En l'espèce, aucune raison ne justifiait que la demande de désignation d'un huissier de justice pour inventorier le dossier de liquidation judiciaire chez le liquidateur, qui avait accepté le principe d'un rendez-vous, soit examinée en l'absence du liquidateur. Ni la requête, qui mentionne uniquement l'urgence de la désignation d'un huissier de justice, ni l'ordonnance, qui renvoie à la requête en ce qui concerne les motifs justifiant l'autorisation donnée, ne contiennent de motivation relativement à la nécessité de porter atteinte au principe de la contradiction. Les conclusions d'appel de M. [U] n'exposent pas davantage de motif qui aurait justifié qu'il soit statué sur la demande de désignation d'un huissier de justice, hors la présence du liquidateur.
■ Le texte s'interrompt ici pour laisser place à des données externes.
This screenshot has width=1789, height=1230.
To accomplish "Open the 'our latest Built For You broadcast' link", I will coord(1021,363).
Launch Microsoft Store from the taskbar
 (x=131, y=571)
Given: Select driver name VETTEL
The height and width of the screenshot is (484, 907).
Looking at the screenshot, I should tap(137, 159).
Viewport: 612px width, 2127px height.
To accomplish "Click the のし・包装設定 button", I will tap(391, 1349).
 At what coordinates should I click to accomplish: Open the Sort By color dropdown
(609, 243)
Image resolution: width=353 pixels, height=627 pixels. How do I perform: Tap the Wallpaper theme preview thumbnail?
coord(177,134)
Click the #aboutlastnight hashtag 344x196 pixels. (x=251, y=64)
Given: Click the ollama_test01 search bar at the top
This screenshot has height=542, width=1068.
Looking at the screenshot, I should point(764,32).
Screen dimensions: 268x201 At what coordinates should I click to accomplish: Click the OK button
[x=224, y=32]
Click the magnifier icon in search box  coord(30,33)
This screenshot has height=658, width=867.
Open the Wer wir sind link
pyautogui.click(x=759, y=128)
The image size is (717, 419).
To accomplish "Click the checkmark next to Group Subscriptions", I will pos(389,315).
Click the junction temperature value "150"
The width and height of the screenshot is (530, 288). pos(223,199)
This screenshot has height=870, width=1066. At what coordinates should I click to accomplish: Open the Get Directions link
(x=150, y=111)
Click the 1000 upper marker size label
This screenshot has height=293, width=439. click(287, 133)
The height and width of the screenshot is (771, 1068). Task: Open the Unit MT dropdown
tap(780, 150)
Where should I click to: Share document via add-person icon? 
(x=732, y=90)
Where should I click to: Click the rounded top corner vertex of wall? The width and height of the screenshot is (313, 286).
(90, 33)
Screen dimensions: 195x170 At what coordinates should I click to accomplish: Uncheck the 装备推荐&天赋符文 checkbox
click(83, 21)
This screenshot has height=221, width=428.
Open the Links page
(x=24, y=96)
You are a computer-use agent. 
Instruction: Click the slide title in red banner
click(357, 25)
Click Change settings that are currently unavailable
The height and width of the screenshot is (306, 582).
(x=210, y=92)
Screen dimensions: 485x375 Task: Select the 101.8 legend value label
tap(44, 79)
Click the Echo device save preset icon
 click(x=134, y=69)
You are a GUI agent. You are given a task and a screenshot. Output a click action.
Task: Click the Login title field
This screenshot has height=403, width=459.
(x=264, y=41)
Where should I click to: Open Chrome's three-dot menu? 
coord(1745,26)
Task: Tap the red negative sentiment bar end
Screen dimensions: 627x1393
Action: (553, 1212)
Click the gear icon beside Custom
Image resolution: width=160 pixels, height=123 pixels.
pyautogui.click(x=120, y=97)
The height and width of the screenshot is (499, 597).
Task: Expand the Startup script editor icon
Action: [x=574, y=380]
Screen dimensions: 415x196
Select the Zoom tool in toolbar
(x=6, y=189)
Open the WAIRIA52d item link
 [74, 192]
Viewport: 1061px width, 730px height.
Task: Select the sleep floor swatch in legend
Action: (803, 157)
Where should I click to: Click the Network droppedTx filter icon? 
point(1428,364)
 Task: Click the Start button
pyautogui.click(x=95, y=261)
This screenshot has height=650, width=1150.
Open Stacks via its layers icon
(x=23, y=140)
Notamment, ne constitue pas un tel motif 'l'absence de retour de Me [W] à l'issue du rendez-vous du 23 novembre 2016".
Dans ces conditions l'ordonnance sur requête du 13 novembre 2015 sera rétractée.
PAR CES MOTIFS
La cour,
- Infirme l'ordonnance en toutes ses dispositions,
Statuant à nouveau,
- Déclare irrecevable l'exception d'incompétence soulevée par Maître [W],
- Rétracte l'ordonnance rendue sur requête par le président du Tribunal de grande instance de Draguignan le 13 novembre 2015, au profit de M. [U],
- Condamne M. [U] à verser à Maître [W], en qualité de liquidateur de la société Linexis immobilier, la somme de 2000 euros sur le fondement de l'article 700 du code de procédure civile,
- Rejette la demande présentée sur le même fondement par M. [U],
- Condamne M. [U] aux dépens qui pourront être recouvrés conformément à l'article 699 du code de procédure civile.